University of Colorado Denver

LAPAROSCOPY

This sheet will hopefully answer most of the questions you may have about your upcoming surgery. Please feel free to ask any questions at any time prior to the procedure.

You will come in to the hospital on the morning of the surgery be discharged later that day. You will come into the Same Day Surgery area approximately 2 hours before surgery is scheduled. The nurses there will help prepare you for the surgery and bring you down to the Operating Room area. I will see you outside the Operating Room before surgery begins. If you have anyone whom I should call after the surgery, such as husband, friend, or relative, please let me know at that time. You will also be seen by a member of the Anesthesia Department and an intravenous line will be started. Medication to help calm your nerves may be given at that time. After that, you will be taken into the Operating Room and the operation will be performed. The procedure itself is described more fully below. After the surgery, you will go to the Recovery Room. Usually, you will be there approximately 1½ to 2 hours until you are sufficiently awake from the anesthesia. I will discuss with you or your family what was found at surgery and we will also give you instructions about what to do during the days following surgery. In general, most women have nausea for a few hours after surgery. This is generally gone or almost gone by the time of discharge. Occasionally, it may persist for longer than usual and rarely may result in your needing to stay in the hospital overnight. Because of the pain from the incisions and the abdominal swelling that sometimes occurs after surgery, I would recommend that you bring very loose clothing to wear home after the surgery.

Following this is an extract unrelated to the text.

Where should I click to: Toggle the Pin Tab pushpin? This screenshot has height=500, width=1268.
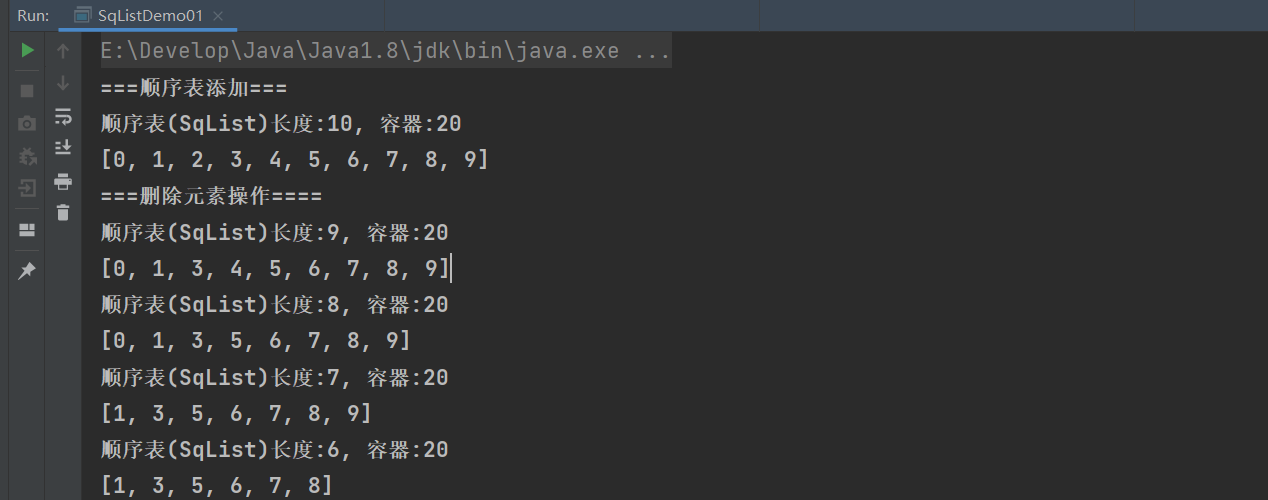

The procedure itself may take anywhere from 45 minutes to 3 hours, depending on whether or not any laser surgery is performed and how extensive that surgery is. After you are asleep, the anesthesiologist will put a tube in your windpipe to help you breath during surgery. This will be taken out before you wake up, but may result in your having a sore throat for a period of time after the surgery. Also, a catheter may be put into your bladder to keep it empty during the surgery. This also will be placed after you are asleep and removed before you wake up, but may result in some initial pain on urination after the surgery. For the laparoscopy itself, two or more incisions are usually needed. There will be one in the navel which would be about a quarter inch across. There will also be one or more incisions in the lower abdomen. Gas is placed in the abdomen so that the pelvic organs may be viewed. After this is done, the laparoscope is placed through the incision in the navel and then other instruments are placed through the smaller incisions at the hairline. The pelvis is then carefully inspected, and usually some dye is passed into the tubes to make sure that they are open. If no abnormalities are found, the gas is removed and the incisions are closed with suture which will be absorbed by the body or by a special "skin glue". If further surgery is required, this will be done after all the pelvic organs have been inspected.

Any type of surgery has some potential risks. Rarely, one of the abdominal or pelvic organs, including the bowel, bladder, or blood vessels may be injured when the laparoscope or one of the instruments is placed. This is more common in women who have had previous abdominal surgery, pelvic adhesions, or who are overweight, but may occur in any patient. Should this happen, a larger incision would need to be made in order to repair the damaged organ. This would result in your being admitted to the hospital for a period of recuperation. Very rarely damage to an organ may occur but not be recognized at the time of surgery. This would lead to additional surgery on an emergency basis and, if the bowel has been damaged, temporary placement of a colostomy.